* TASK INSTRUCTIONS: Translate this sentence from the simulation text below into Spanish: "The errors in acceleration are particularly uneven with significant spikes."

* EXTRACTED TEXT:
Here is a simple example of a simulation where we have the exact solution. (My actual problems are much more complicated). First I define a few parameters and then get exact results for displacement, velocity and acceleration.

vals = {
   a -> 100, (* frequency *)
   b -> 10,    (* damping *)
   y0 -> 1,    (* initial displacement *)
   v0 -> 0      (* initial velocity *)
   };
tmax = 0.5 ;(* simulation time *)
SetOptions[Plot, PlotRange -> All, ImageSize -> 2.5 72];
d0 = y[t] /. 
   First@DSolve[{y''[t] + 2 b y'[t] + (2 π a)^2 y[t] == 0,
      y[0] == 1, y'[0] == 0}, y[t], t];
de = d0 /. vals;
ve = D[d0, t] /. vals;
ae = D[d0, {t, 2}] /. vals;
Row[{
  Plot[de, {t, 0, tmax}],
  Plot[ve, {t, 0, tmax}],
  Plot[ae, {t, 0, tmax}]
  }]

Mathematica graphics

The three plots are displacement, velocity and acceleration. The scales are very different but are noted in the next stage.

One equation

I use one equation in the simulation using NDSolve and look at the errors between the displacement velocity and acceleration. The errors are normalised so that the functions being differenced are of order 1.

vmax = 600; amax = 400000;
d1 = y /. First@NDSolve[{
       y''[t] + 2 b y'[t] + (2 \[Pi] a)^2 y[t] == 0,
       y[0] == y0, y'[0] == v0} /. vals, y, {t, 0, tmax}];

Row[{Plot[d1[t] - de, {t, 0, tmax}],
  Plot[(d1'[t] - ve)/vmax, {t, 0, tmax}],
  Plot[(d1''[t] - ae)/amax, {t, 0, tmax}]}]

Mathematica graphics

The errors in displacement and velocity are of order 10^-7 which is reasonable but the error in acceleration is of order 10^-5. The errors in acceleration are particularly uneven with significant spikes.

Two equations

The differential equation is now split into two equations, one for displacement and one for velcity.

{d2, v2} = {y, v} /. First@NDSolve[{
       y'[t] == v[t],
       v'[t] + 2 b v[t] + (2 \[Pi] a)^2 y[t] == 0,
       y[0] == y0, v[0] == v0} /. vals, {y, v}, {t, 0, tmax}];
Row[{
  Plot[d2[t] - de, {t, 0, tmax}],
  Plot[(v2[t] - ve)/vmax, {t, 0, tmax}],
  Plot[(v2'[t] - ae)/amax, {t, 0, tmax}]
  }]

Mathematica graphics

The accuracy is worse for the displacement and velocity and no better for the acceleration.

* SUPPLIED INFORMATION:
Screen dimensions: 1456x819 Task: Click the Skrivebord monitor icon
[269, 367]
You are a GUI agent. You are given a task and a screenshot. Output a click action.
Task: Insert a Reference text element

* WRITTEN RESPONSE: Los errores en la aceleración son especialmente irregulares, con picos significativos.